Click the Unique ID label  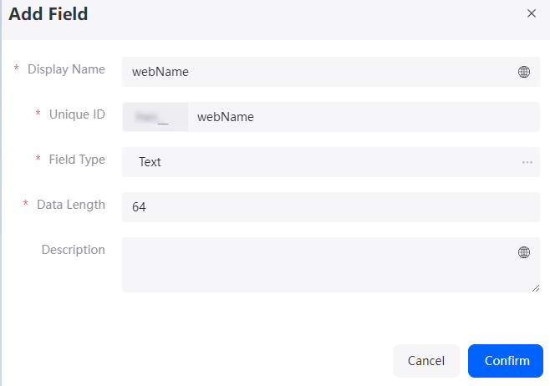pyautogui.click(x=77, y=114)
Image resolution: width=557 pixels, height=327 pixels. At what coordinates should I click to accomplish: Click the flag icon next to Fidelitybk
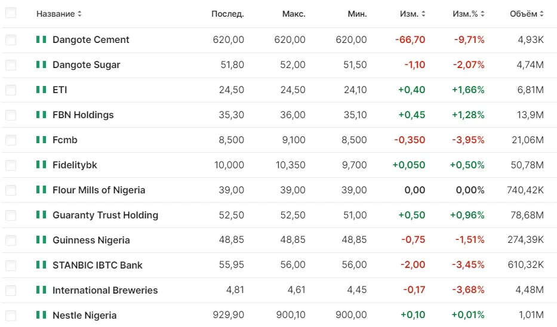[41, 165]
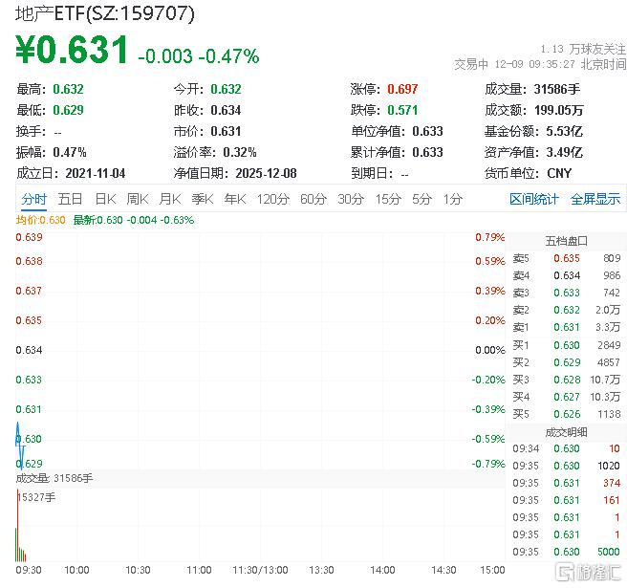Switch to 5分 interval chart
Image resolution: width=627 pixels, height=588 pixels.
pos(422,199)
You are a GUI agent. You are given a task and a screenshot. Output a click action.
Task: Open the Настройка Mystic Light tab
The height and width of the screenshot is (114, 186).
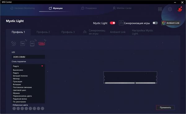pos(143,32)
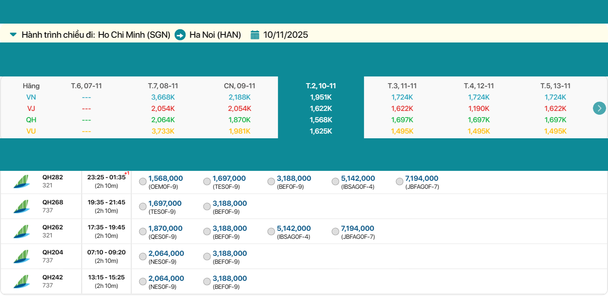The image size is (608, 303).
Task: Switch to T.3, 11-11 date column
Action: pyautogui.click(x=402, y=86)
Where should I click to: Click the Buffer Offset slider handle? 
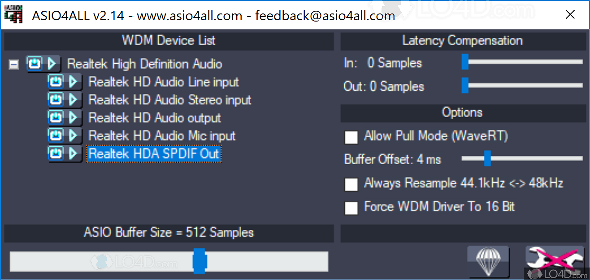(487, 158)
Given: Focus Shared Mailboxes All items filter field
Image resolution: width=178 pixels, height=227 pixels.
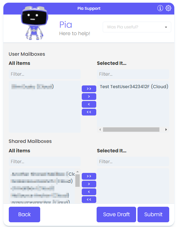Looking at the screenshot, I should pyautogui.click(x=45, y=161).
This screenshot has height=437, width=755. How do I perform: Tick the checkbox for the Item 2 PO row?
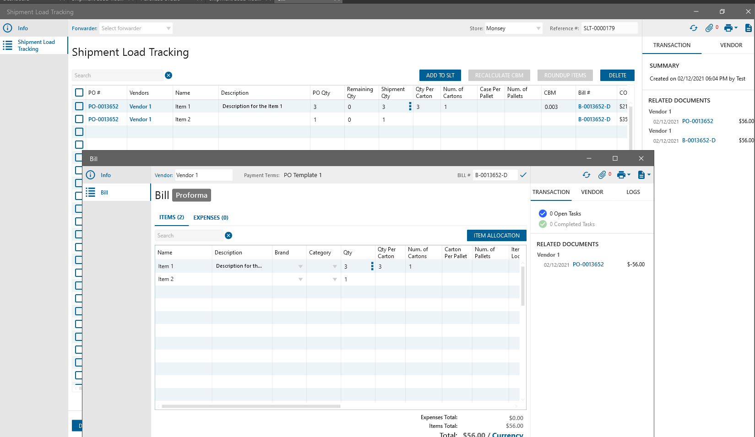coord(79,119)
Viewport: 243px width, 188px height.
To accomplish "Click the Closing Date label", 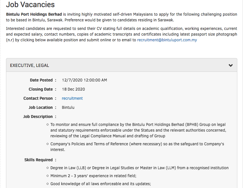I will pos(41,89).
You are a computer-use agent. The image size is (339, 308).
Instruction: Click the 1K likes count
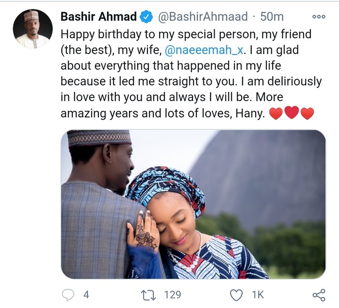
::::::
## Your instructions:
The lines to copy begin at the one containing "You are a computer-use" and end at the last line of the records. Set down exactly those lines and no others, both ends included, and omit all pictures.

## Solution below:
You are a computer-use agent. The image size is (339, 308).
Instruction: Click the 1K likes count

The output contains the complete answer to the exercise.